Aracın asansöründen iner inmez orada görevli polis memurlarından birine durumu anlatıp, bulunduğumuz yerde amirleri varsa görüşmek istediğimizi söyledik. Konunun ne olduğunu sorduklarında konuyu izah ettim. Memur bey son derece kibar ve ilgili olarak, ben hemen size yardımcı olacağım, konuyu büyütmeyelim lütfen demesi üzerine, öncelikle oradaki iki aracı yerinden kaldırmak suretiyle derneğe ait, asansörlü, içinde engellilerin bulunduğu iki aracımızın park sorununu çözdü ve bulunan alanda en güvenli ve iyi şekilde konuşlanmamızı sağladı.
Biz de olayın bu şekilde tatlılıkla sonuçlandığı düşünerek, yardımcı memurun iyi niyetli ve duyarlı davranışları karşısında olayı orada kapatmaya karar verdik.
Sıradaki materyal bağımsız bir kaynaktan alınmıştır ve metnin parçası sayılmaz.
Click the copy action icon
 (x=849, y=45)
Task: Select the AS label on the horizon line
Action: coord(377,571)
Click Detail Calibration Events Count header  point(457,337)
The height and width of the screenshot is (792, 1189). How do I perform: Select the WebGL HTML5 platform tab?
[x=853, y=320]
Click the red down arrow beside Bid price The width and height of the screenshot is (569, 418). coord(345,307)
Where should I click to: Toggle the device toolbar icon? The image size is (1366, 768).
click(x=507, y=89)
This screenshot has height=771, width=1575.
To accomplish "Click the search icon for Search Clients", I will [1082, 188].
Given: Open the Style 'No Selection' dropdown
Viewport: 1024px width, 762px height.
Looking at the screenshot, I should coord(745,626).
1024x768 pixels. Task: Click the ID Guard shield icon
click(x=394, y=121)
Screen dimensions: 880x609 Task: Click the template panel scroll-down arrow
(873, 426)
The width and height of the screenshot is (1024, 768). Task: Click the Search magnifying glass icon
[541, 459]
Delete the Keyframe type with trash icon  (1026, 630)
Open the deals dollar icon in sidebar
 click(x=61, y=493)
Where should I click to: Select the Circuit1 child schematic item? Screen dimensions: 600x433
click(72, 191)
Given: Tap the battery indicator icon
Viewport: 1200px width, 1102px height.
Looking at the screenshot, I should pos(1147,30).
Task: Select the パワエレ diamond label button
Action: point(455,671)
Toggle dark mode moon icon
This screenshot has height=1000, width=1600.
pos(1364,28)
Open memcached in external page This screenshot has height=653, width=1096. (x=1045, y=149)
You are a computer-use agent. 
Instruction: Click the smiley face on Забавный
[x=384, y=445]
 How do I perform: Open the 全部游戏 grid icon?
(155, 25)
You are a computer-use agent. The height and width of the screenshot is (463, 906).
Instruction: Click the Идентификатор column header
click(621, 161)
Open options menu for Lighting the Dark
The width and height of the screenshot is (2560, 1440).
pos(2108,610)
Zira herkesin bir anlık da olsa insan olmasından kaynaklı sinirlerinin bozuk olacağını, olumsuz bir günde olduğu düşüncesiyle olayı kapattık.
Ancak birkaç gün sonra, dernek adresimize Trafik İdari Para Cezası Karar Tutanağı tebliğ edildi. Tutanakta 47/a ve 47/c maddelerinin ihlal edildiği gerekçesiyle para cezası kesilmişti.
Öncelikle belirtmek isterim ki, suç işleme özgürlüğümüzün olmadığını, bu konuda ayrıcalık talep etmediğimizi de bilmenizi isteriz.
Ancak; yukarıda anlatılan olay değerlendirildiğinde, memurun ayağına gitmemenin suç olduğunu kabullenmemiz mümkün değildi. Asıl şikâyet edilmesi gereken kişiler onlarken, bu duruma düşürülmemiz bizleri son derece üzdü.
Derneğimizi kurduğumuz 1998 yılından beri eğitim verdiğimiz polislerimize, engelli-polis iletişimi, trafik kazalarında nasıl davranacakları gibi konularda sürekli eğitim vermekte olan derneğimizin yetkililerinin bir polis memuruna hakaret edeceğinin düşünülmesi bizleri cezadan daha çok üzmüş olup, konu ile ilgili Beylikdüzü Emniyet Müdürlüğü’ne dilekçe yazmamızı gerektirdi.
Sonuç olarak, anlattığımız gerekçelerle kesilen cezanın yerinde olmadığı için ortadan kaldırılmasını, ÖDEMEK ZORUNDA BIRAKILDIĞIMIZ PARA CEZASININ İADE EDİLMESİNİ , olay günü görevli araçtaki polis memurlarının engellilere bu şekilde davranmasının sebeplerinin ve niçin engelli aracına yardımcı olunmadığının sorulmasını, haksız ve hukuka aykırı düzenlenen trafik tutanağı içinde yer alan, gerçek olmayan iddia nedeniyle işlem yapılmasını talep ederek, bu polis memurlarından özür beklediğimizi ilettik.
Ancak o günden beri Beylikdüzü Emniyet Müdürlüğü’nden henüz dönüş olmadı. Bu konuyu sizinle paylaşmış olmam emniyet görevlilerini zor durumda bırakmak değil, başkalarının da bu tür sıkıntıları yaşamak zorunda olmasını önlemektir.